* **Required action**
Set down the entries once more exactly as they were written.

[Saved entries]
::::::::::

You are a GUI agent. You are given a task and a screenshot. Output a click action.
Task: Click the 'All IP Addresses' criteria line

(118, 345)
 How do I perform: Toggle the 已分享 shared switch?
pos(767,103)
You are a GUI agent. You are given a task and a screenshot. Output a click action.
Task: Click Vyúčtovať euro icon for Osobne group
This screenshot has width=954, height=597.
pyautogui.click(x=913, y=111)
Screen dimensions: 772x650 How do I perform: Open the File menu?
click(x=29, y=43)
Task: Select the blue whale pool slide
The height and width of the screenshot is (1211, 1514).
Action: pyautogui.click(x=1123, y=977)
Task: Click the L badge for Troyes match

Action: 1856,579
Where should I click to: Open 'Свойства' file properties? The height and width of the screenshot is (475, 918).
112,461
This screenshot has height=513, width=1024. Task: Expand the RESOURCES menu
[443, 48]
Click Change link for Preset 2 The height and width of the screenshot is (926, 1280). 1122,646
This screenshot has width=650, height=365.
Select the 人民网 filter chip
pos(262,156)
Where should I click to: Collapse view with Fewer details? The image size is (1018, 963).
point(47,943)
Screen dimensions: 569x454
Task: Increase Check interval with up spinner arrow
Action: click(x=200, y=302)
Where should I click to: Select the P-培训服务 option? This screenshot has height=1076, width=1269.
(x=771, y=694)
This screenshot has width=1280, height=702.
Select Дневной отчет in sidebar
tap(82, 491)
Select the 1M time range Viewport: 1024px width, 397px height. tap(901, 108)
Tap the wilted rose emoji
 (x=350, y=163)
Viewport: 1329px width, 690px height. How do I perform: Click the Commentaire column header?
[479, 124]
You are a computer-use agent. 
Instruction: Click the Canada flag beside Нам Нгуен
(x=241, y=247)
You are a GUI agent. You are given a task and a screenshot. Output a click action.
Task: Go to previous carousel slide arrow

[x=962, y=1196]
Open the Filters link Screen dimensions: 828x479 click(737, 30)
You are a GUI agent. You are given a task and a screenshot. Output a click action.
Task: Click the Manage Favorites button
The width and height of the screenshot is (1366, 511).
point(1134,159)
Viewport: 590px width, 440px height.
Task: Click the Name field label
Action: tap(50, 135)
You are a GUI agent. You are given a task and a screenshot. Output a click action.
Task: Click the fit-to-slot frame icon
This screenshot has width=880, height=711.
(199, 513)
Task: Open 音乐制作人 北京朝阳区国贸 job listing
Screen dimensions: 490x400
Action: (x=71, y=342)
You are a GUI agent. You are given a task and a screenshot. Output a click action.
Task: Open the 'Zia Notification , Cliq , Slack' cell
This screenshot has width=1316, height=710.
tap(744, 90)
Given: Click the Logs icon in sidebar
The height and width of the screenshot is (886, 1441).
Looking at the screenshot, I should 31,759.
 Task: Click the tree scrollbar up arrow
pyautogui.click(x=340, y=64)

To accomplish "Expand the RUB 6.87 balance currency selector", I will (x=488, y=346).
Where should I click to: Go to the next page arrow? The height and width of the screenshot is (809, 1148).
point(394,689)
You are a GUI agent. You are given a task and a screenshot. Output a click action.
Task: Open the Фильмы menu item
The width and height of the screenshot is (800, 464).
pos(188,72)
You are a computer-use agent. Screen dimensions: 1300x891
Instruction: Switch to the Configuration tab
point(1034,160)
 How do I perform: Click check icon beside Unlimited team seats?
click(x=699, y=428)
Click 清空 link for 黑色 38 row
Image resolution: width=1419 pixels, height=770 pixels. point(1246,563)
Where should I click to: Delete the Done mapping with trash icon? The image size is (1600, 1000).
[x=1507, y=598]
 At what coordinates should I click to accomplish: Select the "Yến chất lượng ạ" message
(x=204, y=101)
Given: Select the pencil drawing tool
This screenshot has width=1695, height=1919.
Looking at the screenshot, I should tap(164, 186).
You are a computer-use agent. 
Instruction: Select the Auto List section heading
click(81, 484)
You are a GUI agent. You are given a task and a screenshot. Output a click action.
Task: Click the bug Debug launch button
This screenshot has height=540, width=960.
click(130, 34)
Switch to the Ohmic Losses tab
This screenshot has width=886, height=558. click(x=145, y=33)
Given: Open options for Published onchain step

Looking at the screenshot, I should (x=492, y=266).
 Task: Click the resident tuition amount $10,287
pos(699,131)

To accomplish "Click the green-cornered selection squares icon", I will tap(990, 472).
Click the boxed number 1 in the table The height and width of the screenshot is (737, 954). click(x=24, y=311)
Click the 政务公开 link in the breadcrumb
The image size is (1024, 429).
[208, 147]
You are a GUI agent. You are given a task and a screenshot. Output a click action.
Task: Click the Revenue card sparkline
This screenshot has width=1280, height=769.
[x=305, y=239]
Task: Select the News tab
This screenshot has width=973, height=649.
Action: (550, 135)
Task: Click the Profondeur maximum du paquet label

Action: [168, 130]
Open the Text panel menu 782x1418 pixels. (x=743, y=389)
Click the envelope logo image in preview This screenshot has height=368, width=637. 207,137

::::::::::

* **Exercise result**
You are a GUI agent. You are given a task and a screenshot. Output a click action.
Task: Click the 'All IP Addresses' criteria line

(118, 345)
 How do I perform: Toggle the 已分享 shared switch?
pos(767,103)
You are a GUI agent. You are given a task and a screenshot. Output a click action.
Task: Click Vyúčtovať euro icon for Osobne group
This screenshot has width=954, height=597.
pyautogui.click(x=913, y=111)
Screen dimensions: 772x650 How do I perform: Open the File menu?
click(x=29, y=43)
Task: Select the blue whale pool slide
The height and width of the screenshot is (1211, 1514).
Action: pyautogui.click(x=1123, y=977)
Task: Click the L badge for Troyes match

Action: 1856,579
Where should I click to: Open 'Свойства' file properties? The height and width of the screenshot is (475, 918).
112,461
This screenshot has height=513, width=1024. Task: Expand the RESOURCES menu
[443, 48]
Click Change link for Preset 2 The height and width of the screenshot is (926, 1280). 1122,646
This screenshot has width=650, height=365.
Select the 人民网 filter chip
pos(262,156)
Where should I click to: Collapse view with Fewer details? The image size is (1018, 963).
point(47,943)
Screen dimensions: 569x454
Task: Increase Check interval with up spinner arrow
Action: click(x=200, y=302)
Where should I click to: Select the P-培训服务 option? This screenshot has height=1076, width=1269.
(x=771, y=694)
This screenshot has width=1280, height=702.
Select Дневной отчет in sidebar
tap(82, 491)
Select the 1M time range Viewport: 1024px width, 397px height. tap(901, 108)
Tap the wilted rose emoji
 (x=350, y=163)
Viewport: 1329px width, 690px height. How do I perform: Click the Commentaire column header?
[479, 124]
You are a computer-use agent. 
Instruction: Click the Canada flag beside Нам Нгуен
(x=241, y=247)
You are a GUI agent. You are given a task and a screenshot. Output a click action.
Task: Go to previous carousel slide arrow

[x=962, y=1196]
Open the Filters link Screen dimensions: 828x479 click(737, 30)
You are a GUI agent. You are given a task and a screenshot. Output a click action.
Task: Click the Manage Favorites button
The width and height of the screenshot is (1366, 511).
point(1134,159)
Viewport: 590px width, 440px height.
Task: Click the Name field label
Action: tap(50, 135)
You are a GUI agent. You are given a task and a screenshot. Output a click action.
Task: Click the fit-to-slot frame icon
This screenshot has width=880, height=711.
(199, 513)
Task: Open 音乐制作人 北京朝阳区国贸 job listing
Screen dimensions: 490x400
Action: (x=71, y=342)
You are a GUI agent. You are given a task and a screenshot. Output a click action.
Task: Open the 'Zia Notification , Cliq , Slack' cell
This screenshot has width=1316, height=710.
tap(744, 90)
Given: Click the Logs icon in sidebar
The height and width of the screenshot is (886, 1441).
Looking at the screenshot, I should 31,759.
 Task: Click the tree scrollbar up arrow
pyautogui.click(x=340, y=64)

To accomplish "Expand the RUB 6.87 balance currency selector", I will (x=488, y=346).
Where should I click to: Go to the next page arrow? The height and width of the screenshot is (809, 1148).
point(394,689)
You are a GUI agent. You are given a task and a screenshot. Output a click action.
Task: Open the Фильмы menu item
The width and height of the screenshot is (800, 464).
pos(188,72)
You are a computer-use agent. Screen dimensions: 1300x891
Instruction: Switch to the Configuration tab
point(1034,160)
 How do I perform: Click check icon beside Unlimited team seats?
click(x=699, y=428)
Click 清空 link for 黑色 38 row
Image resolution: width=1419 pixels, height=770 pixels. point(1246,563)
Where should I click to: Delete the Done mapping with trash icon? The image size is (1600, 1000).
[x=1507, y=598]
 At what coordinates should I click to accomplish: Select the "Yến chất lượng ạ" message
(x=204, y=101)
Given: Select the pencil drawing tool
This screenshot has width=1695, height=1919.
Looking at the screenshot, I should tap(164, 186).
You are a computer-use agent. 
Instruction: Select the Auto List section heading
click(81, 484)
You are a GUI agent. You are given a task and a screenshot. Output a click action.
Task: Click the bug Debug launch button
This screenshot has height=540, width=960.
click(130, 34)
Switch to the Ohmic Losses tab
This screenshot has width=886, height=558. click(x=145, y=33)
Given: Open options for Published onchain step

Looking at the screenshot, I should (x=492, y=266).
 Task: Click the resident tuition amount $10,287
pos(699,131)

To accomplish "Click the green-cornered selection squares icon", I will tap(990, 472).
Click the boxed number 1 in the table The height and width of the screenshot is (737, 954). click(x=24, y=311)
Click the 政务公开 link in the breadcrumb
The image size is (1024, 429).
[208, 147]
You are a GUI agent. You are given a task and a screenshot. Output a click action.
Task: Click the Revenue card sparkline
This screenshot has width=1280, height=769.
[x=305, y=239]
Task: Select the News tab
This screenshot has width=973, height=649.
Action: (550, 135)
Task: Click the Profondeur maximum du paquet label

Action: [168, 130]
Open the Text panel menu 782x1418 pixels. (x=743, y=389)
Click the envelope logo image in preview This screenshot has height=368, width=637. 207,137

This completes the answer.